Let me give you an example -- recalls. Some classes teach the dog to come and then sit directly in front of the owner -- I see this as separate exercises with lots of tiny components. The "come" part needs to be fast and immediate -- that takes some training all by itself. The "front" (sitting directly in front of the owner) needs to be straight, tucked and the dogs needs to look up at the owner -- each of these things is its own exercise. And so what might be taught as one exercise in a pet dog class, I view as at least four separate exercises that need to be trained separately before they are ever put together. I could say this about every exercise taught by a pet dog trainer.

And so puppy owners are cautioned to go very slowly, and to get accuracy at each baby step of the exercise before moving on. Further, puppy training (and adult dog training!) needs to involve at least as much playing as training -- play is a great stress reliever, and it keeps training fun for a dog.

And so what should a puppy learn? Well, there are all kinds of things a puppy can and should learn -- and they are learning ALL the time, whether we are involved or not :) Twelve week old Sydney is learning house manners and fast, happy recalls. I am about to start tracking with her, and will share those sessions on YouTube. She is learning to be a show dog, and to walk nicely on a leash. I am teaching her that it is fun to interact with me, and to play tug with me.

Five month old Zoey is tracking very well. She is also learning to be a show dog, and her recalls are excellent. She knows sit already and I can lure her to a down. I will soon start "stay" with her -- that is hard exercise to expect a younger puppy to master, and trying results in all kinds of failure -- I train for success, and not failure and so I wait until a puppy is developmentally ready for success in an exercise. Zoey is also mastering the attention game -- this requires a dog to look at my face no matter what distraction comes along.

Asia is 18 months and she knows that attention game well. She also has a nice sit, down, stand, stay, come, and baby pieces of a front and a finish (return to my left side). Her show dog skills are superb, and she already has a tracking title and is now working at advanced levels of tracking. What is Asia not yet doing??? HEELING -- this is not a baby dog skill. I am just introducing heeling to Asia -- it will be months before I consider her heeling good enough to show.

There is no rush and rushing a dog results in stress, which is one thing that can sink a team faster than about anything.

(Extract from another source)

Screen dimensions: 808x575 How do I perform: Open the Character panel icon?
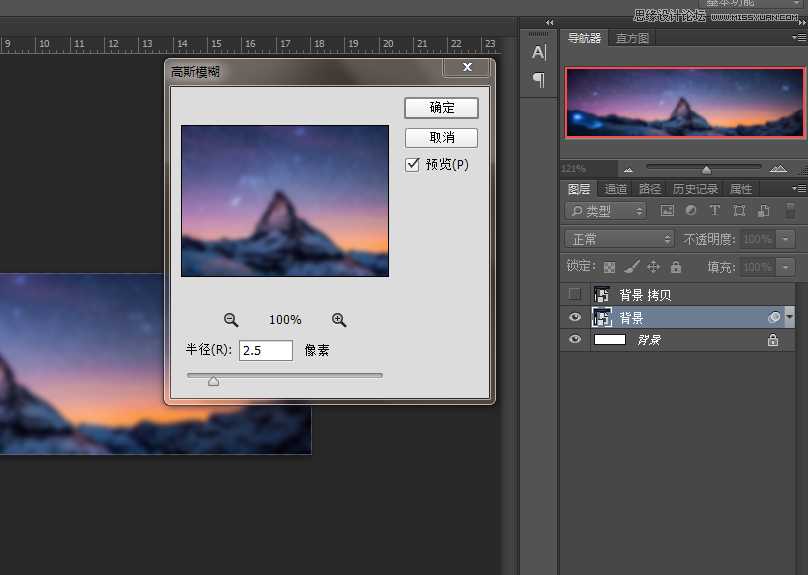(538, 53)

A stressed dog performs poorly and is inconsistent, and it is also very sad to watch a stressed out dog in the ring. And so I go very slowly, making things as perfect as possible before we ever step in the ring. I want my expectation to be that things will go very well, and to be surprised if something goes wrong.

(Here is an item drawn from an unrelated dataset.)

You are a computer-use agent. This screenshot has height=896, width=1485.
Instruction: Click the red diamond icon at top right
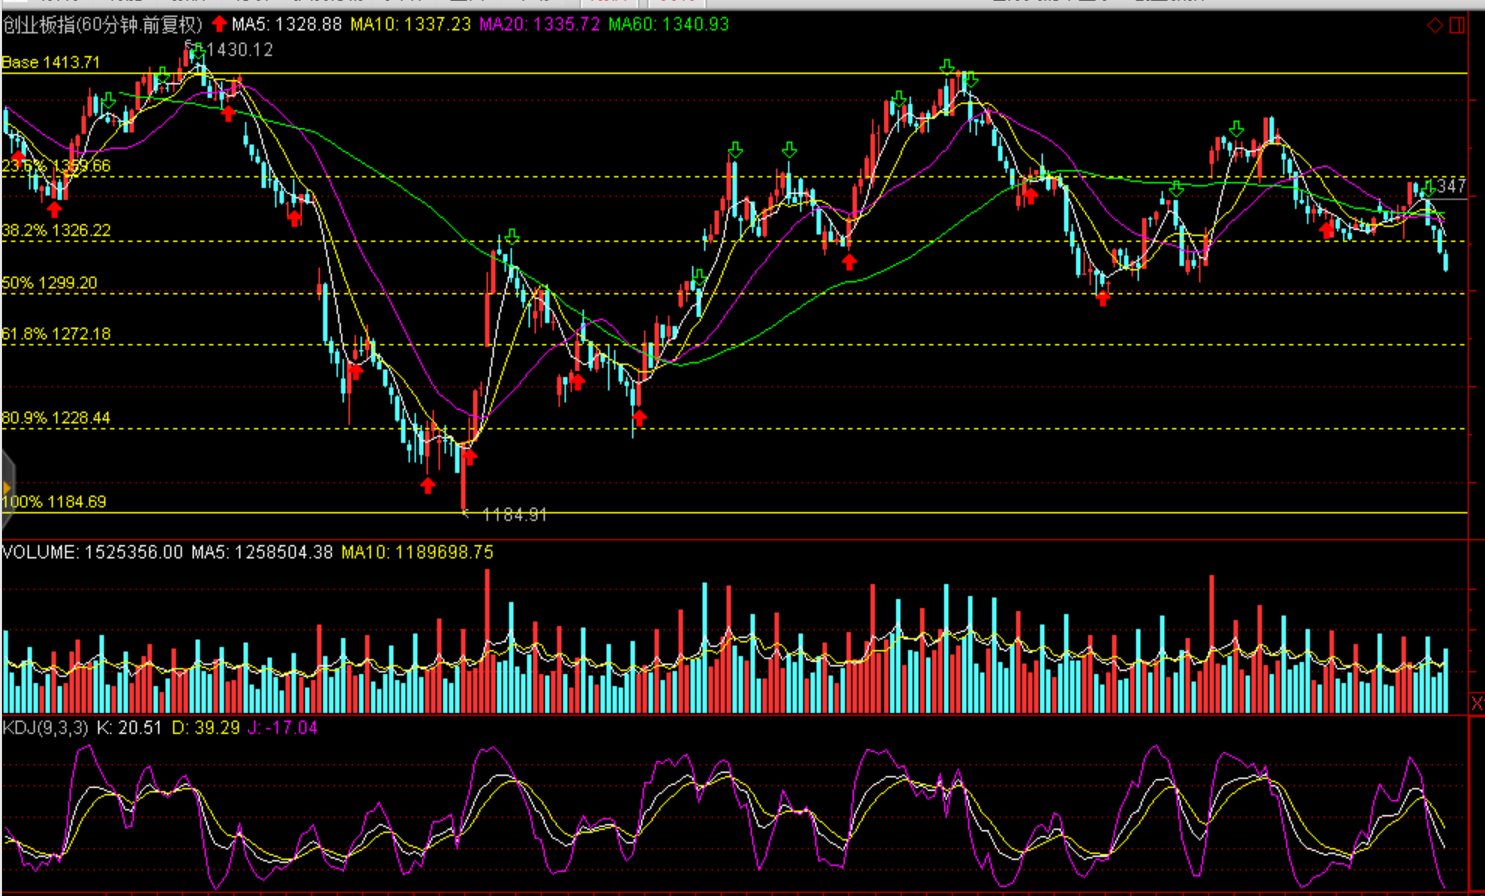tap(1435, 25)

And so train your puppies (and yourself) but think about goals and about normal puppy development. Liz shares that Tara (Geneva) is a Land Shark -- thank goodness she is a normal puppy! Redirect undesirable behavior and do not allow a puppy to rehearse what we do not want to continue. When Sydney starts grabbing my pants, I just stop -- she lets go, I step ahead and reward when she does not grab again. Remember -- this too shall pass. Puppies quickly move through their developmental stages, and the problems of yesterday are gone with that adorable baby, replaced with a gangly adolescent who has new issues/concerns that need addressing.

This week I have been really struck with how hard it is to accept that puppies and dogs I breed are not all being trained and raised by me. I have to let other people and other trainers raise these puppies, and it is hard, even though the owners are wonderful and well-intentioned.

I am in Utah this weekend to celebrate Valentine's Day with my wonderful husband, and also to celebrate my sweet daughter's birthday. Today Cadi runs in an agility trial -- our first since last summer and we are so not ready :) Sydney and Zoey are here with me, and the rest of the dogs are in Montana with Galen. Today's pictures are just a few I took during the past week.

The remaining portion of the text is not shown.